Cassidy was on his feet already, hauling up Q’ira beside him. Aryn had never seen him so pale, and didn’t think it was a trick of the nightclub lighting. ‘We gotta go!’ he roared. ‘Now!’
Nallera looked around wildly. ‘Where’s Tiran?’
‘Where’s the Regulator?’ demanded Aryn.
‘Go!’ yelled Cassidy, and turned to let off several shots with his disruptor pistols through the crowd and towards the oncoming guards of Torrad-Var.
Aryn had been right in his assessment of the dangers of Redoubt, because while the guards were serious and armed, they were not the only ones. The customers at this nightclub were not the sort to take this kind of threat to their security lightly – but it was also impossible, with rushing guards and blazing disruptor fire and a small knot of five determined targets, to know exactly where the threat was coming from. Cassidy must have known that, his shooting more indiscriminate than Aryn had grown to expect.
Moments ago, the dance floor had been a swell of emotions, heaving bodies, passion and release. Now it was a surging riot of panic and blood.
It was the perfect cover for escape.
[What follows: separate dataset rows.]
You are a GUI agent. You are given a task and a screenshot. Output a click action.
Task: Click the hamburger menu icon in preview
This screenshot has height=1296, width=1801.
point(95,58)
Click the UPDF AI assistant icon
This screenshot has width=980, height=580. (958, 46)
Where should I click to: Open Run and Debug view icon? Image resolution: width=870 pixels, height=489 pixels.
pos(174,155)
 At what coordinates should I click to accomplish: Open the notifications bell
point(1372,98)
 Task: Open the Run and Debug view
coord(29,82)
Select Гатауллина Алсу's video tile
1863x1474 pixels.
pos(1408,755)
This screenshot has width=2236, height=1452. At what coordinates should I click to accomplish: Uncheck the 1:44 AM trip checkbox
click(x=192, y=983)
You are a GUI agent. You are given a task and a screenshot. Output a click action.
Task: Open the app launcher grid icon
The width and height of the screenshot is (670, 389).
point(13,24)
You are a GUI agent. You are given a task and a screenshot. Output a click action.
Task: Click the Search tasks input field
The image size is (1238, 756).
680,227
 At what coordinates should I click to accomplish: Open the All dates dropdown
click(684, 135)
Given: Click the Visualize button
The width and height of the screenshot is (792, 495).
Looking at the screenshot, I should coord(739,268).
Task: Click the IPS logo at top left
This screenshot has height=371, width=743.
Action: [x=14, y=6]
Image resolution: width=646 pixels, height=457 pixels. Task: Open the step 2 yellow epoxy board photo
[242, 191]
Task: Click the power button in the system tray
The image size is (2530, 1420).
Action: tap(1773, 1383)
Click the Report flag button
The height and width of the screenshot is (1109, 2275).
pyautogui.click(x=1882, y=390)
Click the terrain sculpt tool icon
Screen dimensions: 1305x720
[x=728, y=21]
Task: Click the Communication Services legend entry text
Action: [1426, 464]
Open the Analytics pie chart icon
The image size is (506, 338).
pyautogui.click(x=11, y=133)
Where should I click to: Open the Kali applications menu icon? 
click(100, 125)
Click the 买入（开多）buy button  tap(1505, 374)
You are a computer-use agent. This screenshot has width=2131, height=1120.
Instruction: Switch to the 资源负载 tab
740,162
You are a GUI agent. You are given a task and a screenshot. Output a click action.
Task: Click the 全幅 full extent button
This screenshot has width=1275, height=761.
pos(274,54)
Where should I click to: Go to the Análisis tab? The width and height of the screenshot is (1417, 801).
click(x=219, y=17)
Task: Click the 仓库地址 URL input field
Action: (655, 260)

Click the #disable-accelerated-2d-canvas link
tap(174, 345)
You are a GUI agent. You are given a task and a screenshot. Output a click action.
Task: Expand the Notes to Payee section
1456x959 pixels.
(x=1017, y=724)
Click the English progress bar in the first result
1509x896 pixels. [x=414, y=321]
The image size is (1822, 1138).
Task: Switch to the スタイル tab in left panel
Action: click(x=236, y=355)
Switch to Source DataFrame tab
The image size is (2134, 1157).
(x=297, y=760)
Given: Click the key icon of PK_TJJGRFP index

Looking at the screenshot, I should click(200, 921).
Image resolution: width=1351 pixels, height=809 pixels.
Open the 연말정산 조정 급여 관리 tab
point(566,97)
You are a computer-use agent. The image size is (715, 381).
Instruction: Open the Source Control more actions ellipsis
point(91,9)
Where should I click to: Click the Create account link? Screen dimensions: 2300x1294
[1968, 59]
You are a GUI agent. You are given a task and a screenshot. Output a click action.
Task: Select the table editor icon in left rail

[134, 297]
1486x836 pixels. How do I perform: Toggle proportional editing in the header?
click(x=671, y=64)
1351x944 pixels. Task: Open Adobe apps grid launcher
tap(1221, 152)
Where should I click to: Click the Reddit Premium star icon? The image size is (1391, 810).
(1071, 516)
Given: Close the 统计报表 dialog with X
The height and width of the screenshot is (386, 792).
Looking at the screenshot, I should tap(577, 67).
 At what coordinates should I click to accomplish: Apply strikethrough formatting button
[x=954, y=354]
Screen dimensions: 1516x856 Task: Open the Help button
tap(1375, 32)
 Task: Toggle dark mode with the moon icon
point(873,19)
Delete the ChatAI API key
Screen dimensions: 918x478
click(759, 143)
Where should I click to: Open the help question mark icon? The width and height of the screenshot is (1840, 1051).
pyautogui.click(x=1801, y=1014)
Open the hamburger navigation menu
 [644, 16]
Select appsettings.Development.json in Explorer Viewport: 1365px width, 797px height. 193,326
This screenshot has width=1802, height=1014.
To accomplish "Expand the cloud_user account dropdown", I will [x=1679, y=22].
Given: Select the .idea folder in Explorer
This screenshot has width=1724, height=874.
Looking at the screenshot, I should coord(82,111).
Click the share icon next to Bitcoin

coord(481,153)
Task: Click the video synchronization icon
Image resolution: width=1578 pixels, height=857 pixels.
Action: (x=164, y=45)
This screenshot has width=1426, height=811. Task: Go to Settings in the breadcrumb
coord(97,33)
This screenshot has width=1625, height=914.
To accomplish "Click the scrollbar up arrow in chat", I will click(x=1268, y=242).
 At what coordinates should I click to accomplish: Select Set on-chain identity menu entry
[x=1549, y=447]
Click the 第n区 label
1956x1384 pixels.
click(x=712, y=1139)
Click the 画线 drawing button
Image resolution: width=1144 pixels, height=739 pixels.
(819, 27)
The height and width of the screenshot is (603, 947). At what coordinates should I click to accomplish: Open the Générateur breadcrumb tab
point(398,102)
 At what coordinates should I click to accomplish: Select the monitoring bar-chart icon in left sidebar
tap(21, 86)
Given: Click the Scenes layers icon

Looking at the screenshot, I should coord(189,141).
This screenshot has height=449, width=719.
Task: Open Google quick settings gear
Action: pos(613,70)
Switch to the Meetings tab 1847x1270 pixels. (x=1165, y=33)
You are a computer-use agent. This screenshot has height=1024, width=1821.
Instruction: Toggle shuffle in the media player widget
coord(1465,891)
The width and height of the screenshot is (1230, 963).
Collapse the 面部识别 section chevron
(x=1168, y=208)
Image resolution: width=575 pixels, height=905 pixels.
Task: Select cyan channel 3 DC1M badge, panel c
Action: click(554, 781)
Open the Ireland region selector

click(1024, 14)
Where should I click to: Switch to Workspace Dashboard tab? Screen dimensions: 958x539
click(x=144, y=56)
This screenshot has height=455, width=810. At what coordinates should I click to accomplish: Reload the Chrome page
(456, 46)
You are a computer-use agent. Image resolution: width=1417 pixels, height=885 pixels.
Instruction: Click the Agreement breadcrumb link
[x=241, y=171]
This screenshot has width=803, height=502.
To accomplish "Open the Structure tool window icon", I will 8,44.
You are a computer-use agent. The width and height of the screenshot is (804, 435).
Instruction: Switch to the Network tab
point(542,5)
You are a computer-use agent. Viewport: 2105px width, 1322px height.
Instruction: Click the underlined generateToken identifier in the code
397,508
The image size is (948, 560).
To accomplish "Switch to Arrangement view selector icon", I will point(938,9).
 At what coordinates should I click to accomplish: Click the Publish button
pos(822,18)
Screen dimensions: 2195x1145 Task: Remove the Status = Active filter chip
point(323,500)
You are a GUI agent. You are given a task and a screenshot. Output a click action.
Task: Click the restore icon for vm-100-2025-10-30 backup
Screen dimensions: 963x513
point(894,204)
Almost. There was more shooting as they ran. More bodies, Torrad-Var’s people and bystanders in their way, in the guards’ way. Redoubt was huge, which meant more chaos. It also meant multiple exits, and Aryn could only mindlessly follow in the confounded flight, his phaser in hand, shooting anyone who so much as looked at them like a threat.
When they burst out back into the streets of Kalviris, it was not through the main entrance. It also didn’t stop them from running, Cassidy’s feet pounding on the walkway and leading them down one street, then across for one turn, then another, and another. They were down a narrow alleyway three blocks from Redoubt before he let them stop.
When he let go of Q’ira, she fell to her knees beside him, shaking and sobbing as Cassidy slumped against the wall, head in his hands. Nallera hunkered by the shadow of the mouth of the alleyway, checking behind them.
It was Rosewood who spoke first, breathlessly rounding on Cassidy. ‘That little weasel Torrad-Var backstabbed us -’
‘No,’ sobbed Q’ira. ‘No, he didn’t, it wasn’t him…’
‘Then what the hell happened?’ Rosewood thundered, eyes still on Cassidy. ‘Where’s Tiran? Where’s the Regulator? What did you do?’ Panic and confusion had him taking a step forward, firing questions like they were in an interrogation room.
Cassidy burst forward, grabbing Rosewood by the jacket. ‘Tiran was a fucking Changeling, too!’ he snarled. ‘Torrad-Var’s dead! The Regulator’s still in there! What did I do? Stop us all from getting fucking killed!’
Of course, thought Aryn as Cassidy shoved Rosewood away, all of the Rooks falling into a horrified silence broken by the sobbing of Q’ira, the distant shouting from the Redoubt, and the hum of the sleepless city of Kalviris. He could feel a fine mist beginning to drizzle down from the starless, night-clad sky. Of course it’s started raining.